[GIVEN PROBLEM]: Rewrite the data below with every "divider" changed to "separator" and nothing else altered, and leave the pictures out of your answer.

[DATA PROVIDED]:
>> BEGIN

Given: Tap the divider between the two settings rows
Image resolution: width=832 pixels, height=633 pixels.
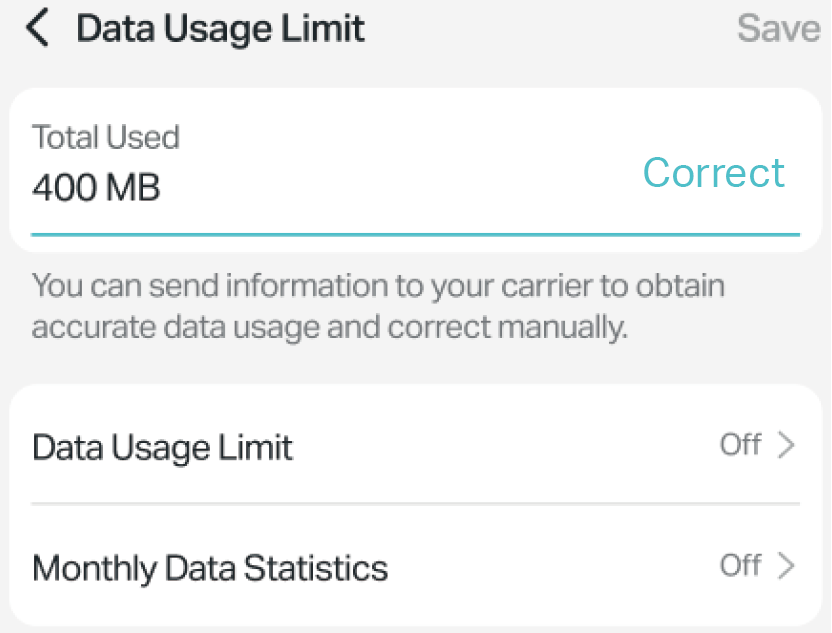Looking at the screenshot, I should (415, 504).
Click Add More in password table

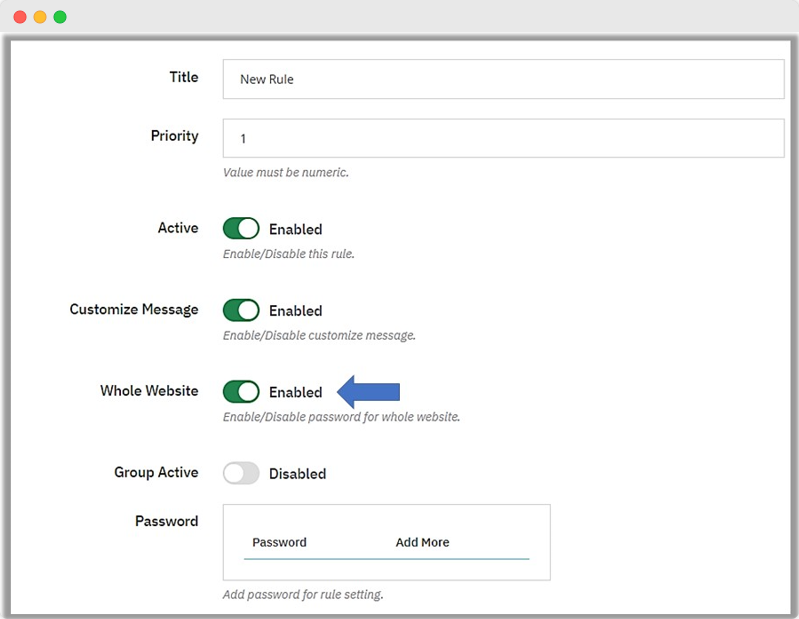click(422, 542)
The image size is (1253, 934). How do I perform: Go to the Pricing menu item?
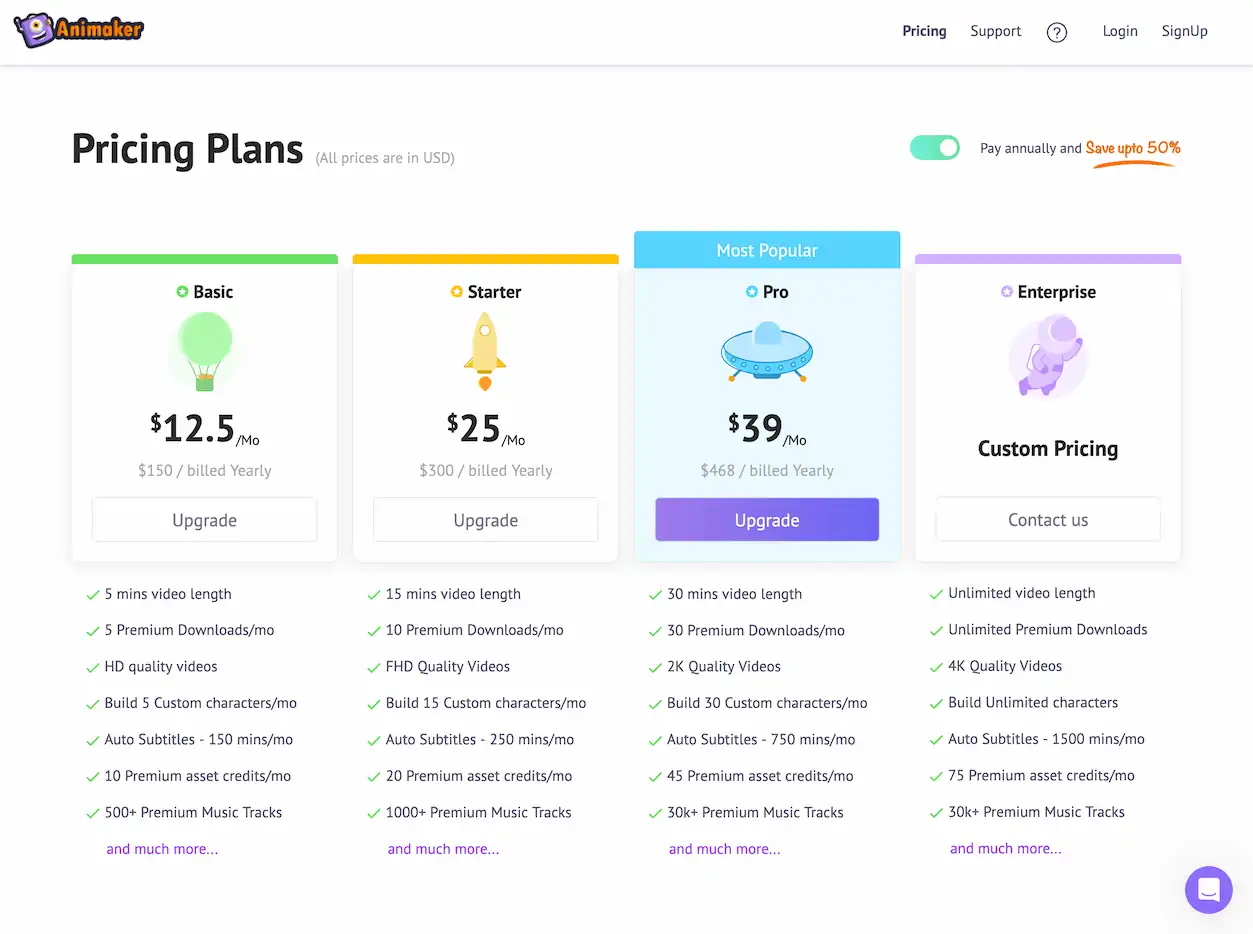(924, 31)
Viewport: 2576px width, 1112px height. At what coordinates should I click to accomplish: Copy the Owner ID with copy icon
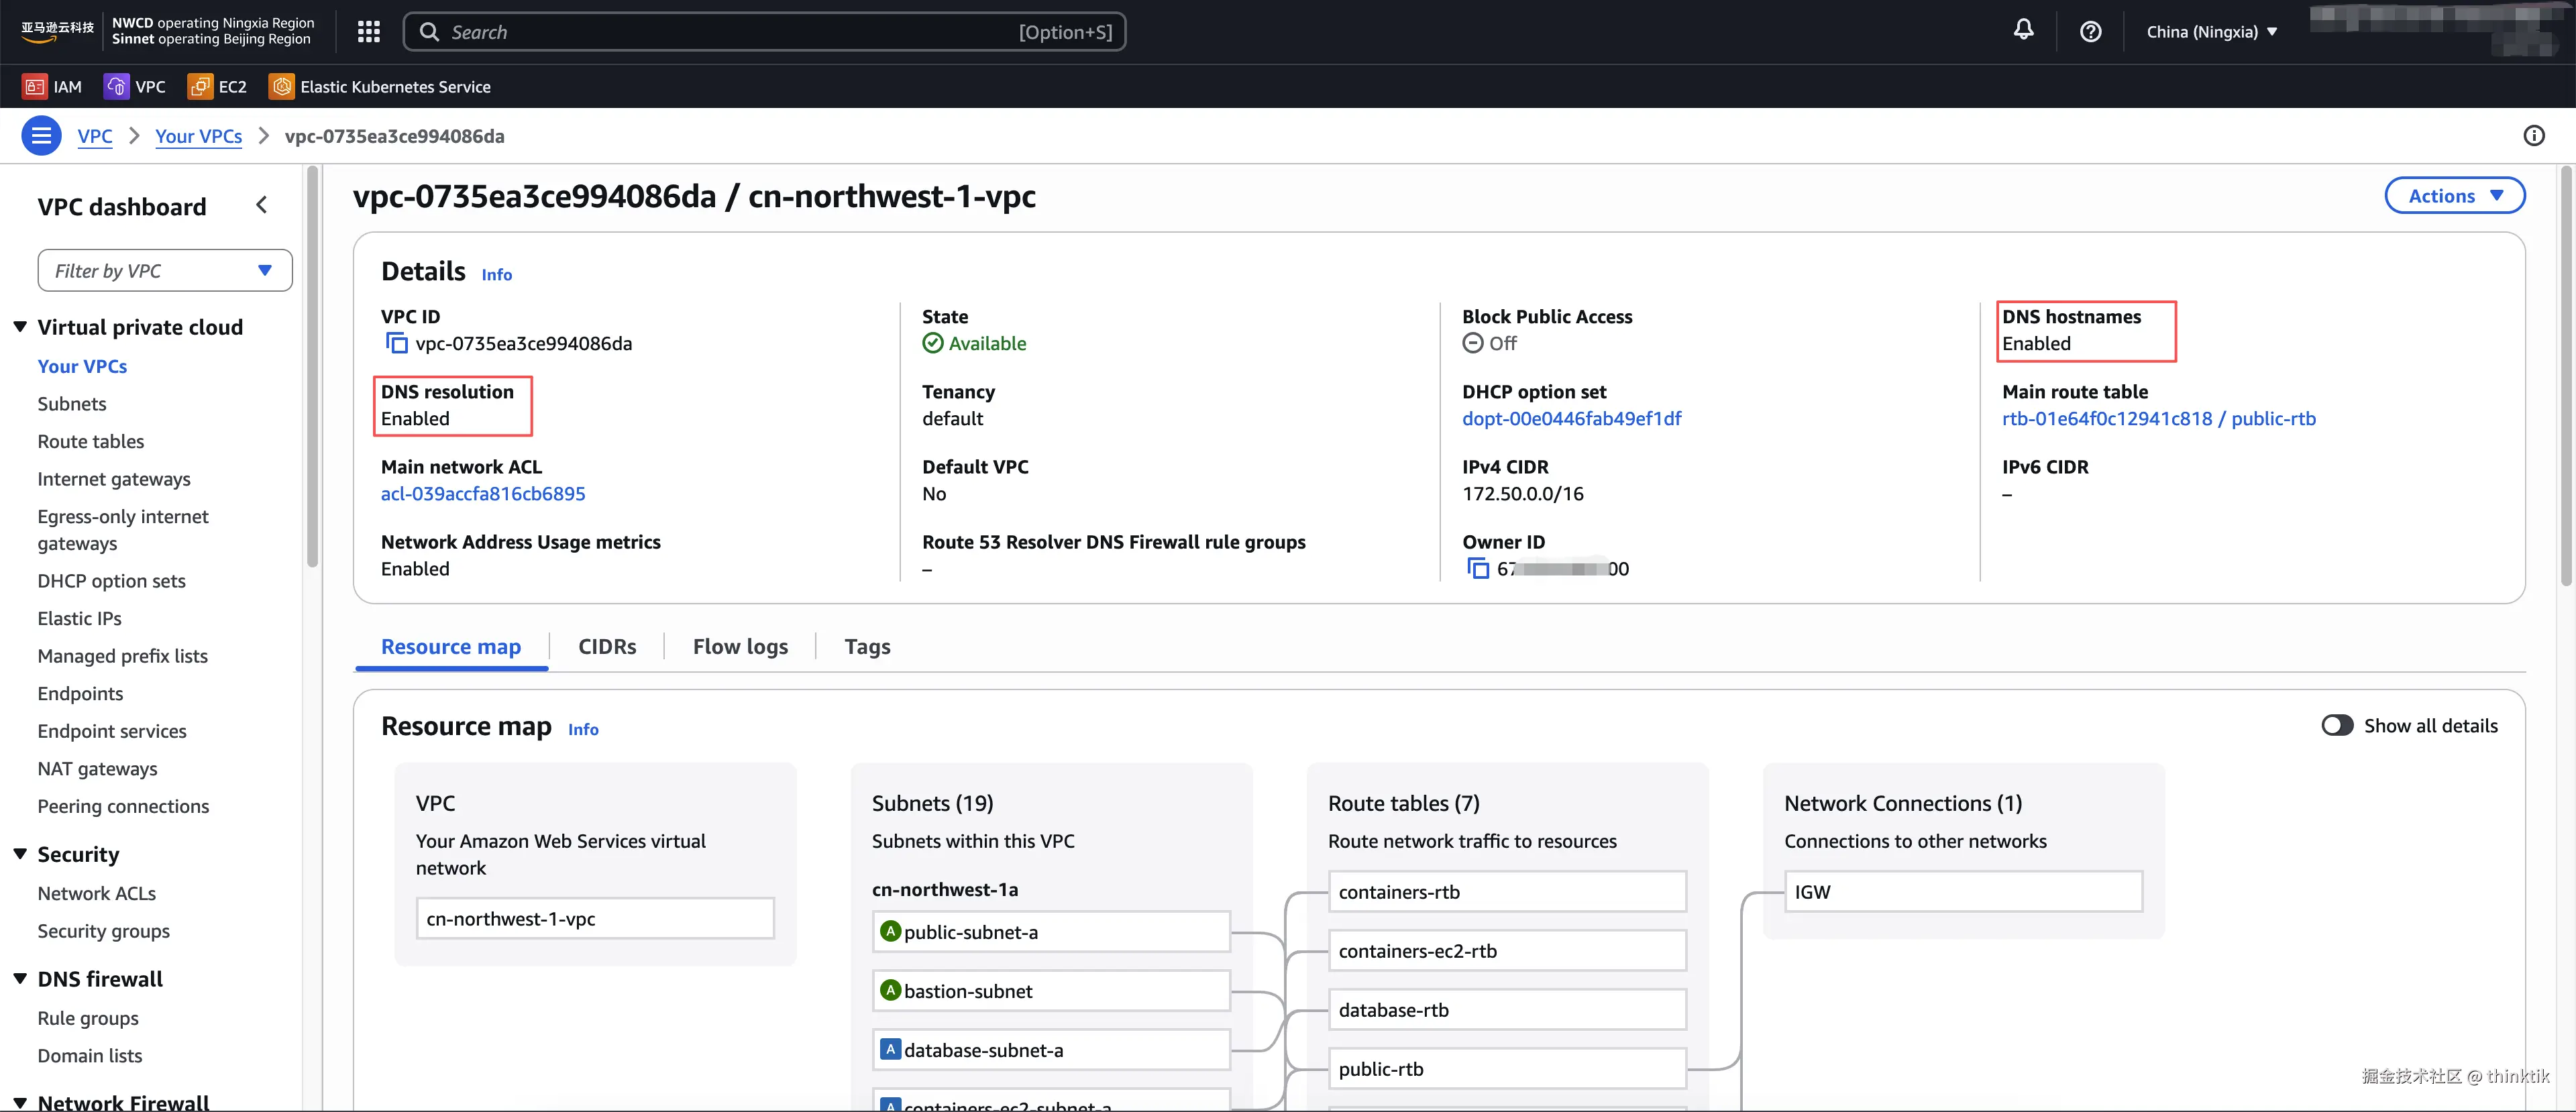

>> END

[FINISHED ANSWER]:
Given: Tap the separator between the two settings rows
Image resolution: width=832 pixels, height=633 pixels.
Looking at the screenshot, I should (415, 504).
Click Add More in password table

click(422, 542)
The image size is (1253, 934). How do I perform: Go to the Pricing menu item?
(924, 31)
Viewport: 2576px width, 1112px height. At what coordinates should I click to accomplish: Copy the Owner ID with copy icon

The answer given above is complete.